At the lowest level you can always write instruction wrappers:

ptx.inst.add.s32(dst, a, b)
ptx.inst.mad.lo.s32(dst, a, b, c)

For common cases, the DSL also supports expression-style forms:

x = a + b
y = x - 1
z = ptx.mad(a, b, c)

The rule of thumb is:

  • use expression sugar when the operation is obvious
  • drop to ptx.inst.* when you need exact modifier control

Shared Memory And Barriers

ptx also holds the barrier and memory-operation wrappers that are too PTX-specific to live in smem alone:

full = ptx.mbarrier.array(smem_base, SMEM_FULL, 3)
pipe = ptx.pipeline(3)

stage, phase = pipe.advance()
full.at(stage).wait(phase)

This is where a lot of the “handwritten kernel ergonomics” work has gone: the PTX is still explicit, but repetitive patterns are compressed.

Hopper Features

This is also where the Hopper-specific surface lives:

desc = ptx.wgmma.masked_descriptor(base, byte_offset=-8192, mask=262016)
ptx.tma.load_3d(dst=dst, src=tma_A, coords=(0, row, col), mbar=bar)
ptx.tma.load_3d_multicast(..., issuer=ptx.cluster.rank(0))
ptx.stmatrix_x4_trans_f32_bf16(...)

These helpers matter because Hopper kernels are where the PTX is hardest to read and the most bug-prone to write by hand.

How To Read The API Page

The generated API reference for pyptx.ptx is comprehensive, but it is intentionally flat because it follows the source.

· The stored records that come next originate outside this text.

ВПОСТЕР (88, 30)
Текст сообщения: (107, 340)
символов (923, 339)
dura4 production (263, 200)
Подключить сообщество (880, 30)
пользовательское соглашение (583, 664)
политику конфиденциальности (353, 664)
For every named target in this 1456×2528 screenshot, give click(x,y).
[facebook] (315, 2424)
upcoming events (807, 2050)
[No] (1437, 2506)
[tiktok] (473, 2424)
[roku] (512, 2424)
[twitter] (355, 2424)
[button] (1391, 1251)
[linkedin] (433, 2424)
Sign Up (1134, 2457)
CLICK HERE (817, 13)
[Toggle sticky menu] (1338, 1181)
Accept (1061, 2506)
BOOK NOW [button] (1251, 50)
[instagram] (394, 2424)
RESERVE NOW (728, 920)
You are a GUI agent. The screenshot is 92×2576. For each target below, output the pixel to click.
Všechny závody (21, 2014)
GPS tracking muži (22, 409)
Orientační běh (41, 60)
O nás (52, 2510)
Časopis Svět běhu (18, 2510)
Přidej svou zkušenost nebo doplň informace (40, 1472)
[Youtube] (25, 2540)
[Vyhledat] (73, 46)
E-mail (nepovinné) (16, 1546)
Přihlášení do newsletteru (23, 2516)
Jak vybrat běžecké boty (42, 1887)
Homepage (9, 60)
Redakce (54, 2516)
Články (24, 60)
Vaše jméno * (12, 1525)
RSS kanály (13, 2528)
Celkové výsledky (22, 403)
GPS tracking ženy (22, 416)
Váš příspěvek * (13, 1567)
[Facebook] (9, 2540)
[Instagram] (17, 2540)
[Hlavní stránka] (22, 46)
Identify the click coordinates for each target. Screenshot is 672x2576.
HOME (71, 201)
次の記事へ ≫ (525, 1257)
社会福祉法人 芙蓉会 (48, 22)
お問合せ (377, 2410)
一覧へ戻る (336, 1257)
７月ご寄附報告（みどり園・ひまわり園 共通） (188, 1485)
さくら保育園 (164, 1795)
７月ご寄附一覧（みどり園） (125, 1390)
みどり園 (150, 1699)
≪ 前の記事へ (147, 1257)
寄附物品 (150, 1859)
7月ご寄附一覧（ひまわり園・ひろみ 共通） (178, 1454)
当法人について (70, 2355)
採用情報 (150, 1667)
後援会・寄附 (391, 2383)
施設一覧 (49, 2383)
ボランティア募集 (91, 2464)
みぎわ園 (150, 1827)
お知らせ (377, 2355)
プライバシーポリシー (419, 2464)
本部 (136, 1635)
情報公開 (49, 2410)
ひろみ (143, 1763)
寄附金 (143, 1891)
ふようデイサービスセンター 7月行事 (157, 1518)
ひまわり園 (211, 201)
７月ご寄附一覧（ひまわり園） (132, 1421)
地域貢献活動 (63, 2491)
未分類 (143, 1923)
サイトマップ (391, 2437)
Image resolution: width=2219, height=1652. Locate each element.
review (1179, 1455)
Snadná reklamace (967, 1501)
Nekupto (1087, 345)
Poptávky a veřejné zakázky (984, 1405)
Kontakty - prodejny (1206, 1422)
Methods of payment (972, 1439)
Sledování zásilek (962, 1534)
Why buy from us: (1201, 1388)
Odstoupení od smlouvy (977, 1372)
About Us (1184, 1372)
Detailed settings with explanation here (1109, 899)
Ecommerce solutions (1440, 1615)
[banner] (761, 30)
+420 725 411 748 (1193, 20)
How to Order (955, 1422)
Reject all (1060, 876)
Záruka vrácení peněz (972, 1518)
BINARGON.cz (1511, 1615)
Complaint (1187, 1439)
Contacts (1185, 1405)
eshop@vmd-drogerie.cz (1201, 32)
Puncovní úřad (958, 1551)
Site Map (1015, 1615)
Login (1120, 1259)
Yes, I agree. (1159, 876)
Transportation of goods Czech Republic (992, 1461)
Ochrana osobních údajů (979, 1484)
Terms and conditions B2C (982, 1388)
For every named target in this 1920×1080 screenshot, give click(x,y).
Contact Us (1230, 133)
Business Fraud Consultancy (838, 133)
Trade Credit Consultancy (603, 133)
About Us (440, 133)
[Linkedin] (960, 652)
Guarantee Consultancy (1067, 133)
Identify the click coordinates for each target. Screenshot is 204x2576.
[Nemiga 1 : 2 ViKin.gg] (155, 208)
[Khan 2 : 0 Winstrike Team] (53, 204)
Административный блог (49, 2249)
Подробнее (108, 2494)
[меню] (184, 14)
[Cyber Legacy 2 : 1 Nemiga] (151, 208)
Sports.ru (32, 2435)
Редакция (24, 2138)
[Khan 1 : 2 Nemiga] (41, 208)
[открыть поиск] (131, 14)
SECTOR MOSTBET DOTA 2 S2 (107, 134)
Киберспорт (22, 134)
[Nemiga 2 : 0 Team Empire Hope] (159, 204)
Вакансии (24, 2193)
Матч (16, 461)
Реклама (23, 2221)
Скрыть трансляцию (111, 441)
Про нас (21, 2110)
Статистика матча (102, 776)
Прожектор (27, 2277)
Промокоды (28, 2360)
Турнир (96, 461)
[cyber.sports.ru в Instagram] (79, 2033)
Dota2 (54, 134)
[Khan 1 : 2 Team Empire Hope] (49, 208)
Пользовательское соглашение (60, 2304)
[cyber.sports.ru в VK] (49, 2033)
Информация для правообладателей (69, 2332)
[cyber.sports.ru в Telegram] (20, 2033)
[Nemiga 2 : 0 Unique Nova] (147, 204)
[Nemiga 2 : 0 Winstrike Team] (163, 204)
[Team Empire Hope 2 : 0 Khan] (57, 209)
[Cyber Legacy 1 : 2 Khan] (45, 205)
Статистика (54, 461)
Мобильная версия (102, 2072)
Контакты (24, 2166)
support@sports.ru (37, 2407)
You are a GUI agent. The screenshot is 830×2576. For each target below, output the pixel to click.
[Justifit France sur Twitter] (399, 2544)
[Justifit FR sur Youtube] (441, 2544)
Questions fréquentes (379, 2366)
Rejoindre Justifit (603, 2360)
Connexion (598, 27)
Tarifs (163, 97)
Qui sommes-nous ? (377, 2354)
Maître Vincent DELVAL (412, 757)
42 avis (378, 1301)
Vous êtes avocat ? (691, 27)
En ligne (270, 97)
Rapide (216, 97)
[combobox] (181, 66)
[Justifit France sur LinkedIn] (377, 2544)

When you browse pyptx.ptx, think in these groups:

  1. control flow: if_, loop, kloop, scope
  2. addressing and params: addr, param, cvta
  3. barriers and pipeline: mbarrier, named_barrier, pipeline
  4. matrix/tensor ops: wgmma, tma, stmatrix, ldmatrix
  5. direct wrappers: mov, add, mad, cvt, ld, st

That grouping is the real mental model even if the generated API page is alphabetical or source-ordered.